Saturday 2 October 2010

ON WITTGENSTEIN AND LACAN: A FURTHER NOTE

Writing on the Tractatus in Beyond the Limits of Thought [pp. 188-190], Graham Priest has made the following point concerning any claim to the effect that a fact or proposition (the considerations are the same) has a certain form. The form of a fact is not a component of a fact in the way that the objects that comprise it are. The form of a fact is the way the objects are structured, and this can no more be another object than the form of a house can be one of the bricks of which it is built. If the form of a fact were just another object, like the objects that comprise that fact, the fact would just be a heap of objects, not a unity. The form of a fact functions in a way that is quite different from the objects that comprise make it: the form is the way the objects are put together, the way they are structured. Hence a fact cannot be about its own form in the way it can be about its objects. If the form is not an object, then there are no facts about it, and therefore no proposition that expresses such facts.

Propositions cannot represent logical form: it is mirrored in them.
What finds its reflection in language, language cannot express. (4.121)

The nature of structure cannot be said. Any attempt to make claims concerning the nature of structure must produce a string of signs that fails to make sense. Such a string will be nonsense (Unsinn). Structural claims are beyond the expressible. What we encounter in TLP is not a language about nonsense but a language of nonsense. We shift, as it were from logic to rhetoric. This is what coming to ‘understand me’, the author of TLP, amounts to.

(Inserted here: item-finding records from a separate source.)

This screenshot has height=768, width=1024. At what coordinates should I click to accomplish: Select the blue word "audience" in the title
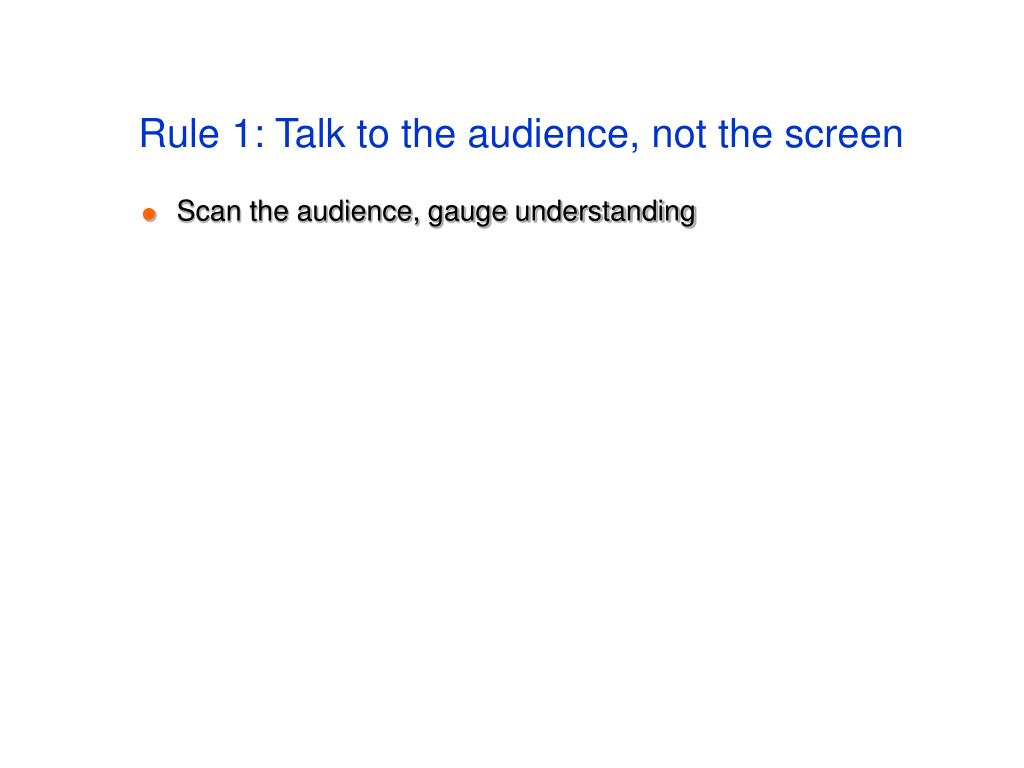pyautogui.click(x=549, y=134)
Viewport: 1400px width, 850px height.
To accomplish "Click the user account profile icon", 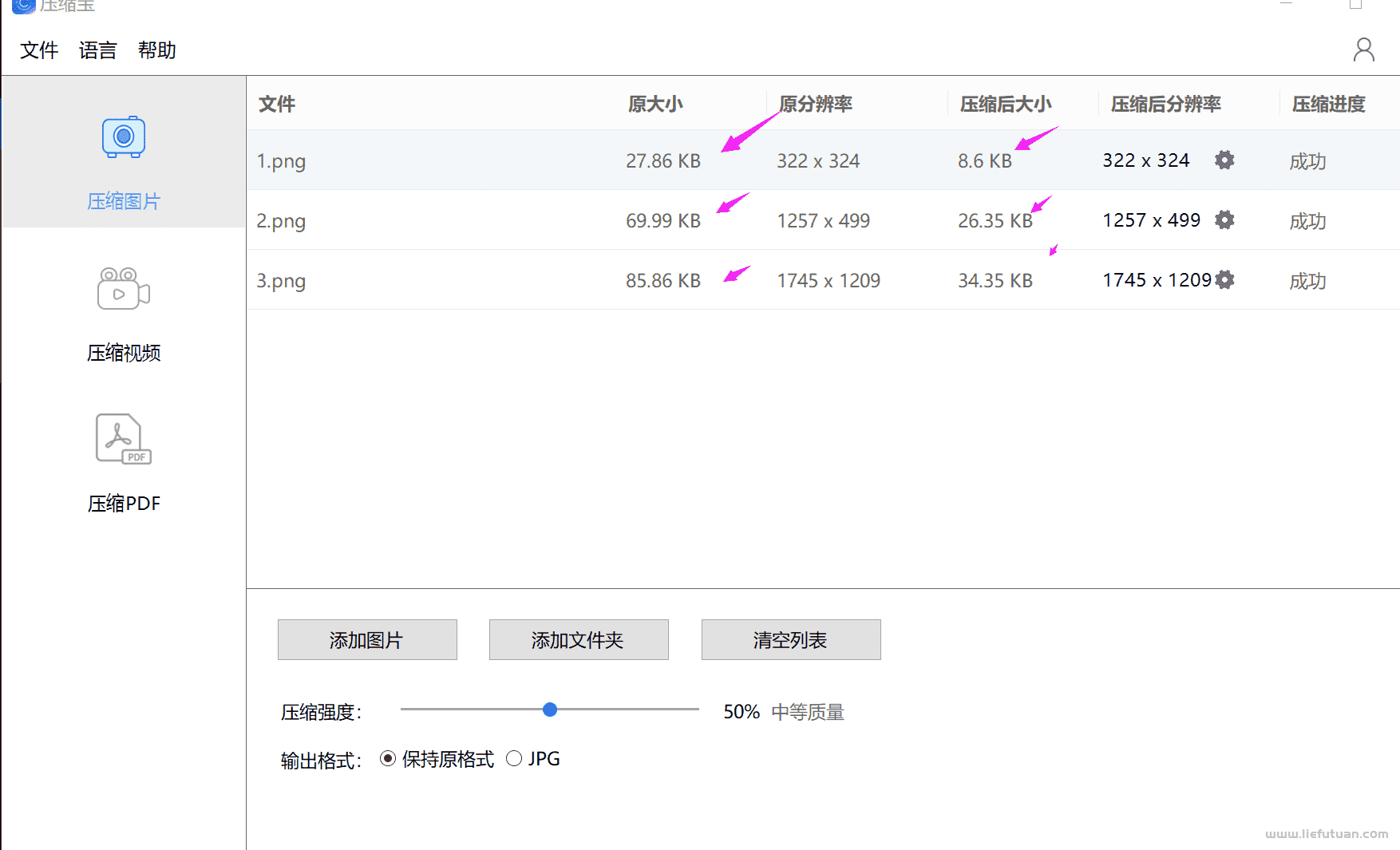I will click(x=1363, y=50).
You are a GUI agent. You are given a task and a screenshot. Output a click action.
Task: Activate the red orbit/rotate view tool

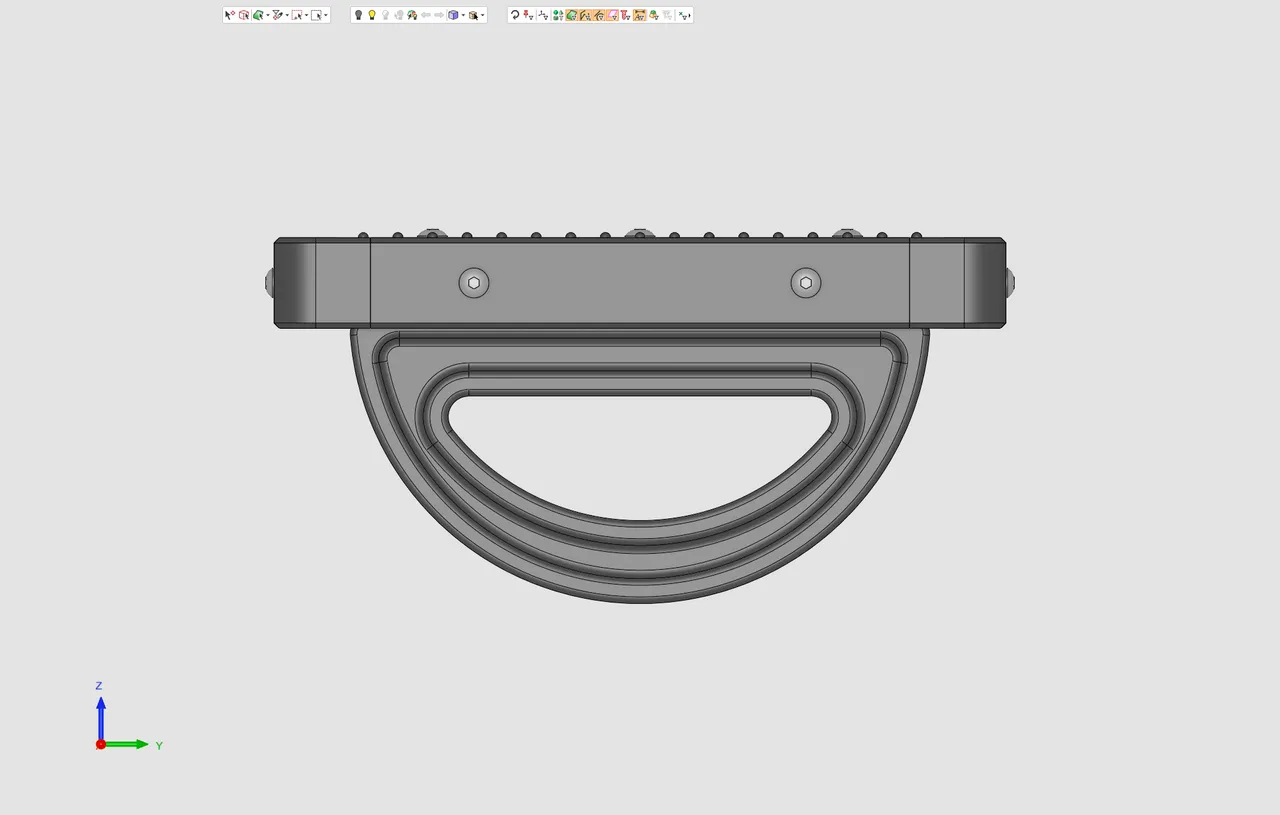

This is comparable to what Shoshana Felman has described in relation to Lacan as ‘the very torment which inhabits logic’ (Writing and Madness, 125). There is a radical dimension opened up by Wittgenstein, a radical dimension corresponding to that discerned by Lacan. What is involved is nothing other than the loss of the security of a metalanguage, the loss of a ‘claim to a position of exhaustiveness, which would, Felman asserts, be the claim of grammar. If we replace ‘grammar’ by ‘logic’ or ‘logical form’, the implications become clear. We are faced, in TLP as in the work of Lacan, by nothing less than a shift from logic to the inescapable dimension of rhetoric, a shift which Felman describes as follows:

that ‘stumbling block’ which forces discourse to discover that it can only define rhetoric rhetorically, by participating in it, i.e., by stumbling, by elaborating not a grammar of rhetoric but a rhetoric of rhetoric…. (127)

She goes on to cite Lacan: ‘Stumbling, faltering, splitting. In a spoken or written sentence something slips…. It’s there that something else is asking to be realized—something which appears as intentional, of course, but partaking of a strange temporality’ (Four Fundamental Concepts, 25). It is this ‘strange temporality’ that Wittgenstein elaborates in the distinction drawn in his later work between agreement in definition and agreement in judgment, which writers such as Affeldt, or Guetti and Read, have considered in detail. One may see why Wittgenstein thought philosophy should be done in the manner of poetry, and why one might say of TLP that, like the poetry of the moderns, it shows itself to be a ‘a literary thing’.